**TEXT SECTION**
========================

Identification : Resolution

Image resolution is the detail an image holds.  Resolution could be expressed in a number of ways.  In the field, resolution is determined by ones visual acuity, the distance from the bird and the magnification of the optics being used.  In print, resolution may be defined in terms of dots per inch or dots per centimeter on paper.

On the screen, it is determined by the number of horizontal lines.  If we had no means to zoom into digital photographs on screen then the screen resolution would determine the maximum resolution for identification purposes.  Luckily however every image viewing software package allows us to zoom into an image and inspect it's fine detail right down to its minute components, its pixels.  This zoom function is of huge advantage over photographic film.

So when it comes to digital images resolution is best expressed in terms of pixel resolution.

Measuring Pixel Resolution
It is important to measure the actual number of pixels within the surface area of the bird rather than choosing the resolution of the whole image.  This makes sense.  When you take a picture of a bird in most cases the bird will only take up a small portion of the overall image.  So, for a true representation of pixel resolution it is important to zoom right in and extract the bird and its pixels out of the scene for closer examination.  There are useful tools available freely online that will count the actual number of pixels in a defined area of the image. is one such program.  Using simply use the Lasso Select function, trace around the subject and at the bottom of the screen the selected area will be displayed in total pixels.

========================

**DATA BELOW**
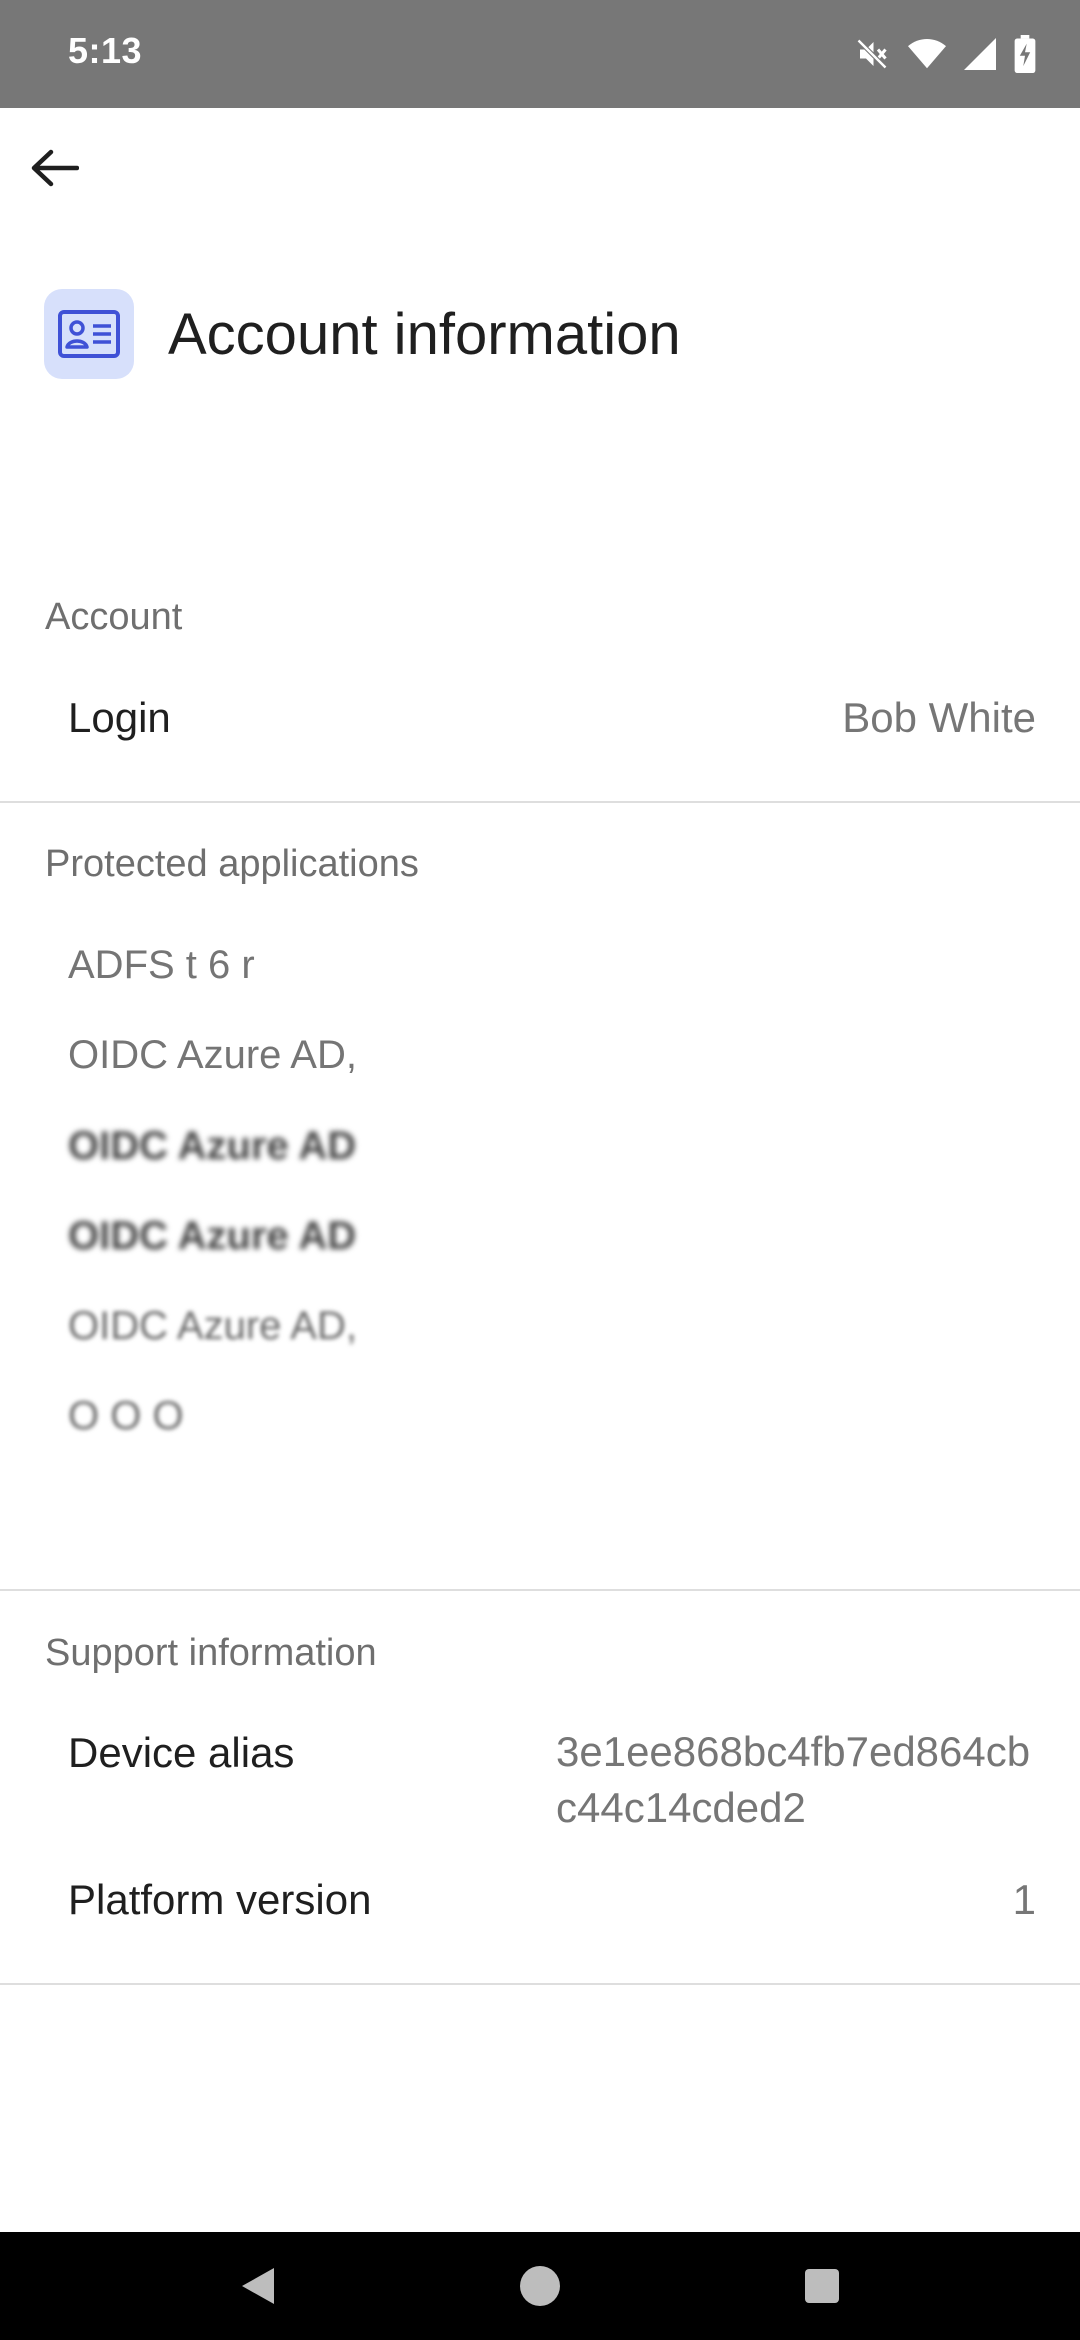  Describe the element at coordinates (114, 617) in the screenshot. I see `section-header-account: Account` at that location.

========================

**EXERCISE A**
From the passage on image resolution, reproduce the stretch from "Image resolution is" through "over photographic film.".
**EXERCISE B**
According to the passage on image resolution, how may resolution be defined in print?
The data shown above come from a separate source.

**RESULT A**
Image resolution is the detail an image holds.  Resolution could be expressed in a number of ways.  In the field, resolution is determined by ones visual acuity, the distance from the bird and the magnification of the optics being used.  In print, resolution may be defined in terms of dots per inch or dots per centimeter on paper.

On the screen, it is determined by the number of horizontal lines.  If we had no means to zoom into digital photographs on screen then the screen resolution would determine the maximum resolution for identification purposes.  Luckily however every image viewing software package allows us to zoom into an image and inspect it's fine detail right down to its minute components, its pixels.  This zoom function is of huge advantage over photographic film.

**RESULT B**
In terms of dots per inch or dots per centimeter on paper.